¿Se ha dado cuenta alguna vez de la poca utilidad que le reporta consumir cantidades adicionales de algún bien a partir de una cierta unidad? Ya sé de antemano que cada uno somos un mundo. Pero el umbral al que estoy haciendo referencia es aquel en el cual usted ha pasado a aborrecer cierta sustancia. Por tanto tampoco sería cuestión de cuantificarlo sino de expresarlo. A partir de ese estado ya no gozamos haciendo uso del determinado producto sino que incluso puede ocasionarnos alguna molestia.
Un vaso de agua o un baño en la playa pueden proporcionarnos una amplia satisfacción en situación de sed o calor intenso. Pero saciados de líquido nos empieza a crujir el estómago. Remojados largo rato en alguna piscina se nos empieza a arrugar la piel.
Según los economistas neoclásicos que desarrollaron sus teorías en un ambiente donde la mayoría de la población subsistía como podía consumiendo mínimamente, la utilidad que obtenemos consumiendo es decreciente a medida que aumentamos la cantidad a nuestra disposición.
No fueron estos iluminados quienes precisamente destaparan el concepto de clases medias, pese a contar con un objeto de análisis mayoritariamente situado en un nivel parecido de renta, riqueza y hasta de esclavitud.
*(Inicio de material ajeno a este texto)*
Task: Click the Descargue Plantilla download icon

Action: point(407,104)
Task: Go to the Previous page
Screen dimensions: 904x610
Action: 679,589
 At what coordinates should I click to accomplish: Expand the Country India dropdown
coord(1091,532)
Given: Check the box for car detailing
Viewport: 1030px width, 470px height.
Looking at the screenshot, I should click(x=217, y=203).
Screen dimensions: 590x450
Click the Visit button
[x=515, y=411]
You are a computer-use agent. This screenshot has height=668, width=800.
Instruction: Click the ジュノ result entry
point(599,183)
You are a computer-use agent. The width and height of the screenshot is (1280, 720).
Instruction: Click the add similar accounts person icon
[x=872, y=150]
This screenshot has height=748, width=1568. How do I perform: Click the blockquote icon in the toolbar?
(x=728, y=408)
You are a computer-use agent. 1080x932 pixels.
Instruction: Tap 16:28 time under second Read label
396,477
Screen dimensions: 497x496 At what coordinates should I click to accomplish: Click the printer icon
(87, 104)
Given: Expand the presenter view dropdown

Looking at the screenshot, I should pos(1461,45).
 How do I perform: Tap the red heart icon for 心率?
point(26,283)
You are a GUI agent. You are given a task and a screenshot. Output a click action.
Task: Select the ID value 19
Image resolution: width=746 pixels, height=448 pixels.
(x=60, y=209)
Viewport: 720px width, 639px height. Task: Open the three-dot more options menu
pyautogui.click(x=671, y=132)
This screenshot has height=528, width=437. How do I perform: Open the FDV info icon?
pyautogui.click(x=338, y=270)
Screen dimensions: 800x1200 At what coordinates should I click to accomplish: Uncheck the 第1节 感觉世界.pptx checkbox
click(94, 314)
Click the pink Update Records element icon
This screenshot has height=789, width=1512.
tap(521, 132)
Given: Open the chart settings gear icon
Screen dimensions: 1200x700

Intuyeron más de lo que su realidad les permitía y ya hicieron bastante. En ese sentido actuaron de visionarios de lo que vendría mucho después. Aquello de lo dicen, adolecen los economistas actuales que explican maravillosamente la historia pero nos dejan con el futuro en blanco. Una afirmación extremadamente difífil de negar. Si al que acierta se le desposee de su título de economista, zanjada la contradicción.
Una vez terminada la traca final de las contiendas que protagonizaban a menudo las masas situadas al borde de la inanición, la paz se sostuvo gracias en parte a la aplicación de este principio. La detracción de recursos entre las capas más adineradas no supuso ninguna revuelta como las que protagonizaban los más pobres cuando se les intentaba usurpar una centésima porción de sus ingresos. Callaron e intentaron satisfacer vicios de otras formas, desplazando recursos a la fuerza a los más necesitados. Su silencio permitió el refrendo de aquellas viejas teorías que en su época no tenían ni pies ni cabeza. Los neoclásicos las formularon en aquellas sociedades en las que unos subsistían y otros se viciaban. En presencia de conductas viciosas el consumo de cantidades adicionales de una sustancia aporta mayor satisfacción o incluso la sensación de vacío en caso de no disponerla.

Distribución de renta en España por decilas. Pueden verse las diferencias extremas entre aquellos que conformarían la idealizada clase media
Las clases medias fueron tomando forma en el ideario colectivo aunque en realidad tampoco se pudieran identificar con grandes multitudes, más allá de las cuales no se debían haber situado por necesidad teórica demasiados viciosos o carentes. La realidad era bien distinta a la tan repetida por aquellos que nos hablan de un desmantelamiento de una clase que jamás existió como tal. De los dos grupos con diferencias abismales de principios de siglo XX pasamos a distribuir las capacidades de consumo de forma muy repartida. Las porciones del pastel se hicieron infinitamente variadas. Las retribuciones ofrecidas por distintas empresas y sectores empezaron a disparar sus diferencias. Incluso en las mismas empresas conviven asalariados con grandísimas diferencias de nóminas, muchas más todavía si se tiene en cuenta la utilidad marginal decreciente.
En el rango salarial, en las curvas de distribución de renta o en la que podamos inventar para medir la distribución de lo que deseemos existe un término medio. Pero la cantidad de personas situadas cerca de lo que se ha denominado clase media ha sido una verdadera minoría.
La equidistancia está en otra parte que nada tiene que ver con una gran masa que cuente con ingresos parecidos. Durante esta época se formó una que ni es productora ni consumidora. Ni es trabajadora ni estudiante. Ni es inversora ni endeudada. Esa es la verdadera clase media; la que al no identificarse en ninguna parte no sabe todavía, ni falta que hace, en qué bando situarse. No hace falta ser economista para darse cuenta que esa masa sosegada es la que se intenta agitar por todas partes. Desde por parte de aquellos que predicen el desmantelamiento de algo que jamás existió, hasta por parte de aquellos otros que la sitúan como meta a sus reivindicaciones.